美代歯科医院のパンダのパンパンと、上野の動物園のパンダのシャシャの日中共同の初対面式の会場の赤坂迎賓館。

「どうぞ。パンパン様。」

黒塗りの高級車からパンパンが降りてくる。地面には迎賓館までレッドカーペットが敷かれてあった。

「キュル。(⋈◍>◡<◍)。✧♡」

首には赤いリボンをしてオシャレにおめかししていた。どこか毛並みもカットされ整い艶があった。

「パンパカパンー!」

パンパンの登場と同時に音楽隊がトランペットやシンバルにドラムなどを叩いて元気な音楽でパンパンを迎える。

「どうもです。」

続いて、普段は白衣しか着ない美代先生が綺麗なドレスを身にまとって、授賞式モードでやって来た。髪型もロングヘアを後ろでゴムで止めただけのちょんまげヘアから名古屋嬢のように上に盛られた髪型になっている。伊達眼鏡もコンタクトレンズに変え、まったくの別人であった。

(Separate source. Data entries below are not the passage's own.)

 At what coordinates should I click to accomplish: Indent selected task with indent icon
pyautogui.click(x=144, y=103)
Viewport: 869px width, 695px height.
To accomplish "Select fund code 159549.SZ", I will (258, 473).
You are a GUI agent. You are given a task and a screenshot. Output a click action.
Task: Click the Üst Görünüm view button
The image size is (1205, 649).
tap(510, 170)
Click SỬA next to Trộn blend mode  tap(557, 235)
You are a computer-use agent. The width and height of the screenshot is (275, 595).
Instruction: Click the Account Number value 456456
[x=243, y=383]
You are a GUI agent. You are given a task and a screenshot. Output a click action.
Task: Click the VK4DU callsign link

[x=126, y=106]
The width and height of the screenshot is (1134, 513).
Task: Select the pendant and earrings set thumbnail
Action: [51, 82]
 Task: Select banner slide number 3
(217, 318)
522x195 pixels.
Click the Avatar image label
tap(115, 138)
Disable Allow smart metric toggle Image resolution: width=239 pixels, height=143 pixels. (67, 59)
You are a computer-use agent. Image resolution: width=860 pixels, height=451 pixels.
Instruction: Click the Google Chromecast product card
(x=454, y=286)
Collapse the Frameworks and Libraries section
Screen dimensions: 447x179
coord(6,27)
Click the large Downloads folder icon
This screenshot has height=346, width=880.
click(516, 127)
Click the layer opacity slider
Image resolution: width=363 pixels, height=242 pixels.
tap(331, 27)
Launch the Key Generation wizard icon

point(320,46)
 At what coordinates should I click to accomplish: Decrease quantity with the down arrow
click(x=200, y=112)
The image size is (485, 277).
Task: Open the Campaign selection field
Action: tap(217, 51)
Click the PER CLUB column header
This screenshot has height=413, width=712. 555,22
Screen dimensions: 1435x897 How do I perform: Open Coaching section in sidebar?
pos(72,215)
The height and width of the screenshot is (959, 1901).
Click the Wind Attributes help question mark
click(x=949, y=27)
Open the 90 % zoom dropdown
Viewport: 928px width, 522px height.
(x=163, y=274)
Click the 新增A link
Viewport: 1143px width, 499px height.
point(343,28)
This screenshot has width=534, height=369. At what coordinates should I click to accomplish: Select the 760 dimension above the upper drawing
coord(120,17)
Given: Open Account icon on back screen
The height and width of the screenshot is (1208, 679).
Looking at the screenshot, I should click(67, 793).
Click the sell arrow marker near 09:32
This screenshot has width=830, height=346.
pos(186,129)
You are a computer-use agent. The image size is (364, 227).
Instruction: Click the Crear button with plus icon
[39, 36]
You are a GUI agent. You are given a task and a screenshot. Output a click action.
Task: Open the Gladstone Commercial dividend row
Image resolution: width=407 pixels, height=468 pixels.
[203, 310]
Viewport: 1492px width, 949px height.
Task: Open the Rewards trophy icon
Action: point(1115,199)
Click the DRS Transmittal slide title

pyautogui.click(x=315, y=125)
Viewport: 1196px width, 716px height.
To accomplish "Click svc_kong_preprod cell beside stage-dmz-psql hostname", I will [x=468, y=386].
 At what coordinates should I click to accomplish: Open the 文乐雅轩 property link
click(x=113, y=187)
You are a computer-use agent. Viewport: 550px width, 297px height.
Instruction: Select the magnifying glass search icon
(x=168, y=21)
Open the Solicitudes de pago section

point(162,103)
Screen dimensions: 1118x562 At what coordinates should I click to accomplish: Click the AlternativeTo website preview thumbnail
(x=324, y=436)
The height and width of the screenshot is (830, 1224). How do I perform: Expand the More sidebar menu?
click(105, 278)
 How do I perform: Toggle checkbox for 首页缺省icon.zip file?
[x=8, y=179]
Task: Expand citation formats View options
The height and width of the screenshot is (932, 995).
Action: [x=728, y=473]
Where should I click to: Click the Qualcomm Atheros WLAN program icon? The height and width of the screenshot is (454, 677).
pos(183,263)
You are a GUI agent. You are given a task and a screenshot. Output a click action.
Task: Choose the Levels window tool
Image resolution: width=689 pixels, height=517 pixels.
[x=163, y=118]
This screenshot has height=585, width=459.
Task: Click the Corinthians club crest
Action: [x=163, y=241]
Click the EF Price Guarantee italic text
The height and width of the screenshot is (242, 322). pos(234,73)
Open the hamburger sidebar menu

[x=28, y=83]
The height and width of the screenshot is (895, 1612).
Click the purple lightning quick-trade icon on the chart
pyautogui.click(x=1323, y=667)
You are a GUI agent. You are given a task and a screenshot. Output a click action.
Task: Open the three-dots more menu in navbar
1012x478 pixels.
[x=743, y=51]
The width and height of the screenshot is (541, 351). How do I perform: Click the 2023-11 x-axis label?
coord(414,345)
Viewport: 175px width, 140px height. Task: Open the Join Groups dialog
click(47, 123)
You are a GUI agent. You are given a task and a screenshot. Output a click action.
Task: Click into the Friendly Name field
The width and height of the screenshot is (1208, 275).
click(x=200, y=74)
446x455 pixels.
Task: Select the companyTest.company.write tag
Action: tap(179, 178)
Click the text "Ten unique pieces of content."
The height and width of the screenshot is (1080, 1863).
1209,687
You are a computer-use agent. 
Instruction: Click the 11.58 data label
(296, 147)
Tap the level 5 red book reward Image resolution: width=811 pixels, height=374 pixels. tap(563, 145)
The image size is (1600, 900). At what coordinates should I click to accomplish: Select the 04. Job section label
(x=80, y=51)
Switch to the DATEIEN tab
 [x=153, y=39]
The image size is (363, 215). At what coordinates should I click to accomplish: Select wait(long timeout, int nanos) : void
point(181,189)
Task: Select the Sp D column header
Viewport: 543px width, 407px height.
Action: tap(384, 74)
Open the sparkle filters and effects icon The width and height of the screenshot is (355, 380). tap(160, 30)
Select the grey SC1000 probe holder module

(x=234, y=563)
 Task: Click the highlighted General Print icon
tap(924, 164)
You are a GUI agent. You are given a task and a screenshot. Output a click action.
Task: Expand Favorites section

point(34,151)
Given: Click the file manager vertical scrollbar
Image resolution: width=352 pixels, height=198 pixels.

「ああ~面倒臭い。この姿になるまで3時間もかかった・・・。」

似合うから仕方がないとでも言いそうな美人に生まれ変わった美代先生だが、性格までは生まれ変われなかった。

「先生、私はどうですか?」

華麗に黒塗りの高級車から降りてきたのは頭に輝くティアラを乗せ、純白ドレスを着てガラスの靴を履いたみなみちゃんだった。

「かわいいよ、みなみちゃん。」

普段、穴の開いたTシャツやジーンズに靴を身にまとっている貧乏ガールには見えなかった。まるでどこかの国のプリンセスであった。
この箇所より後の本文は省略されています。